# DADX2 New Journey



## DADX2 (Oct 29, 2013)

So all is done, the divorce should be final on 11/29. SBX will still see my kids as schedules permits and us staying friends and hanging out will time will tell as I am told. So with that I am starting this thread to journey my beginnings as they arise. I started talking to a few people on a dating website get the dust off etc.. So far so good. Definatley not rushing into anything or have a timeline to go by. Its a nice distraction to talk to someone who cares and have friendly conversations with. You never know may turn into something one day. As far as the boys go, I actually sat them down been teenagers as they saw me online the other night.
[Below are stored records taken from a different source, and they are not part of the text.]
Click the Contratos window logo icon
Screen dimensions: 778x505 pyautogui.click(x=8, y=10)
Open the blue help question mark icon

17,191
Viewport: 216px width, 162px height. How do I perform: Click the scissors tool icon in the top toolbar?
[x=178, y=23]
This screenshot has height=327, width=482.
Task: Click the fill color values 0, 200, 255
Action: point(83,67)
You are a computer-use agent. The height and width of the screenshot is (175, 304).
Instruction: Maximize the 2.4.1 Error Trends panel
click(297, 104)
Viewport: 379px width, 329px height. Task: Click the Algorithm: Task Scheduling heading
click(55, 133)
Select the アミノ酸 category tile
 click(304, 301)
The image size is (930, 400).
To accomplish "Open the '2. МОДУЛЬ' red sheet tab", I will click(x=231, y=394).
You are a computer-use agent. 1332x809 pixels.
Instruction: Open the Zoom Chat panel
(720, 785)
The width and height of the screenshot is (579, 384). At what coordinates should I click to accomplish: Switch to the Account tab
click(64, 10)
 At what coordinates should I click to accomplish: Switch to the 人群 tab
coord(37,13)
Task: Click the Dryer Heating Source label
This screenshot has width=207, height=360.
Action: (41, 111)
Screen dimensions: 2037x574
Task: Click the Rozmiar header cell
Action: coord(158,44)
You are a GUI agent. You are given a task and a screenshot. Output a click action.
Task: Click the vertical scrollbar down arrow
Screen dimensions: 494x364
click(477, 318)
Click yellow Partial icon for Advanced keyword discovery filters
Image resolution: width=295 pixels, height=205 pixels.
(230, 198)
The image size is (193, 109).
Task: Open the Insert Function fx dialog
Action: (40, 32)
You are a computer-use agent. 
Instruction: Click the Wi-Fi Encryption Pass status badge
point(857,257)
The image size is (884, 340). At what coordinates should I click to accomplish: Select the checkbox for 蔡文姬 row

I told them im just talking to people, and let them know that I will never let someone come into there lives till I know for certain it is a good situation. They have been through to much loosing 2 step parents in one month that I am anot about to rock there boat. It was funny my older son took down a poster my sbx gave him, I asked him why " because it is what it is" plus it ripped. I also after much though disabled my facebook for a while. I need a break from social media, her postings of happy life and frankly I dont want people to bug me for a while. I need to fly solo, if family and friends want to talk and say hi they will call.


----------



## DADX2 (Oct 29, 2013)

So I have went on 2 dates since my last post. The first date was rough mentally alot of guilt. But I had fun. The second date will it was a drinking date and we just had some fun. Nothing going to go anywhere with either of these becuase there is just nothing there after meeting them. But it was nice to get out there and date, this is going to be fun and im sure I will have more stories to tell as times goes on. The boys both told me they want me to to date and look forward to it. Being teenagers they are a little in tune with reality. Of course I will protect them and have there best interest at heart. But I think it is funny they themselves want me to move on as well. I did tell them that I am taking things slow and i dont intend a mother figure to me implemneted in theire lives for a while if ever. They have a mother they have a X step mother who wishes to be around as she feels comfortable for the boys ( still waiting to see how long that will last). But I did tell them as to protect them if things do get serious with someone over time it will be handled with care for all parties. We are not going through this again.


----------



## Clawed (May 21, 2013)

Well, I just replied to your other thread, but I am glad to hear that you are doing okay - all things considered. Your D sounds like it all happened VERY quickly, so unless you saw this coming for a long time, you may still face some emotionally difficult days. I say, get out there, make some new friends and enjoy youself for a while - and not be concerned with getting into a new relationship. You need time to fully heal, and if you had co-dependancy issues before, you definitely need to work on yourself first. I know you said you had plans to seek professional help (or that you were already, but it was too late) - well, I would actually still consider that possibility if you have not already - for your own healing.

Take time to discover some new hobbies. I highly recommend you join a couple of groups on Meetup.com that sound interesting. Try something new! Go out of your comfort zone! It's actually very fun and freeing, I speak from experience. Good luck on your new journey, my friend ~


----------



## thunderstruck (May 9, 2012)

DADX2 said:


> So I have went on 2 dates since my last post. The first date was rough mentally alot of guilt. But I had fun.


Curious - guilt about what?


----------



## DADX2 (Oct 29, 2013)

thunderstruck said:


> Curious - guilt about what?


Just going on a frist date after my divorce but it passed.


----------